The hyphen in ‘poet-critic’ is a delicate bridge between different parts of the brain. The best poet-critics are aware that the analytical demands of criticism – in whatever form – may make them unduly self-conscious. Here Eiléan Ní Chuilleanáin wisely seems both aware and wary. She has indicated in the past that she doesn’t want to explain or mediate her work as some other poets do. For instance, she has often refused to give lectures lest she might ‘disappear down’ the ‘academic black hole’ she associates with the study of Irish literature in English. So we must be delighted that she has relented: the rarity-value of these lectures renders them all the more precious and significant. But the academy can more generally be a black hole for the poets it employs, even if they don’t specialise in modern or contemporary literature. As a distinguished scholar of Renaissance literature, perhaps Ní Chuilleanáin has solved this problem by making her expertise an inspiration as well as a discipline. She has written: ‘In the early modern period, languages keep their sharp edges, their strangeness to one another’. Her own acute sense of linguistic difference and strangeness pervades Instead of a Shrine.
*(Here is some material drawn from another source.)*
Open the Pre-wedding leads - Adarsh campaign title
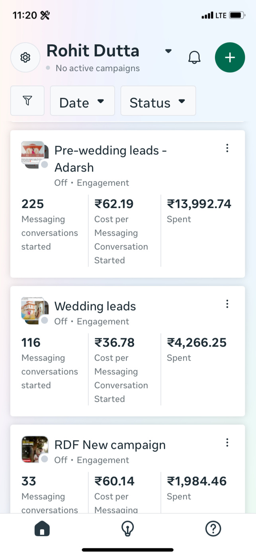The width and height of the screenshot is (256, 557). [x=110, y=158]
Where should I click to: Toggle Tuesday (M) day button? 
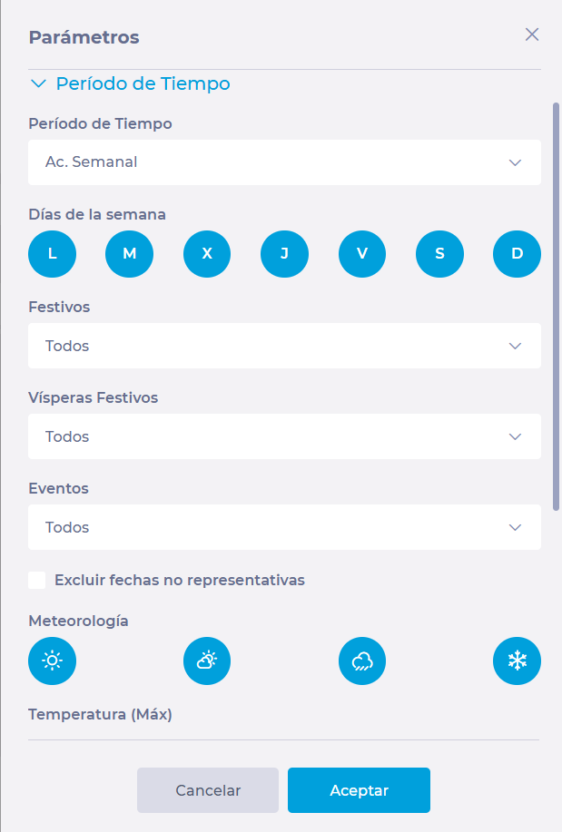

This is so not only when the first lecture pays tribute to the polylingual poetic odyssey of Pearse Hutchinson. Thus the third lecture, which explores the cross-overs between poetry and religion, and which gives the book its title, begins wonderfully in the seventeenth century by evoking Henry King’s glorious ‘Exequy’ for his dead wife: ‘Accept thou shrine of my dead saint/ Instead of Dirges this complaint’.

In oblique and inventive ways, Eiléan Ní Chuilleanáin opens up three central questions about poetry: the question of tradition, the question of audience, the question of poetry’s cultural roots and reverberations. These questions intertwine in what Robert Graves calls the ‘cool web of language’; Ní Chuilleanáin, ‘a maze of languages’. The lecture on Pearse Hutchinson suggests how tradition, the transmission of trade-craft and much else, works on a micro and macro level. Ní Chuilleanáin writes about Hutchinson’s complex linguistic world, and about his equally complex influence on her own work, in ways that prepare for her discussion of audience in the second lecture. Here she represents the mysterious poet-reader relationship as ultimately established by the ‘immediate intimacy’ whereby a poem makes the reader ‘part of the poet’s network’. Her third lecture widens and deepens that network, in considering poetry as a substitute for ritual or as itself ritual. Ní Chuilleanáin defines ritual as ‘distinguished by the importance it allows to presence and to difference’ – which applies to her own criticism as to her poetry. She also honours poetic ritual by giving due space and attention to particular poems in Irish or English or to polyglot mazes.

The criticism written by poet-critics usually has an autobiographical dimension. Autobiography, sometimes overt, sometimes concealed, is a further pleasure of Instead of a Shrine. Eiléan Ní Chuilleanáin lays a trail that leads from her youthful reading, writing and self-discovery in Dublin to the Ireland Chair of Poetry, and to these fine lectures.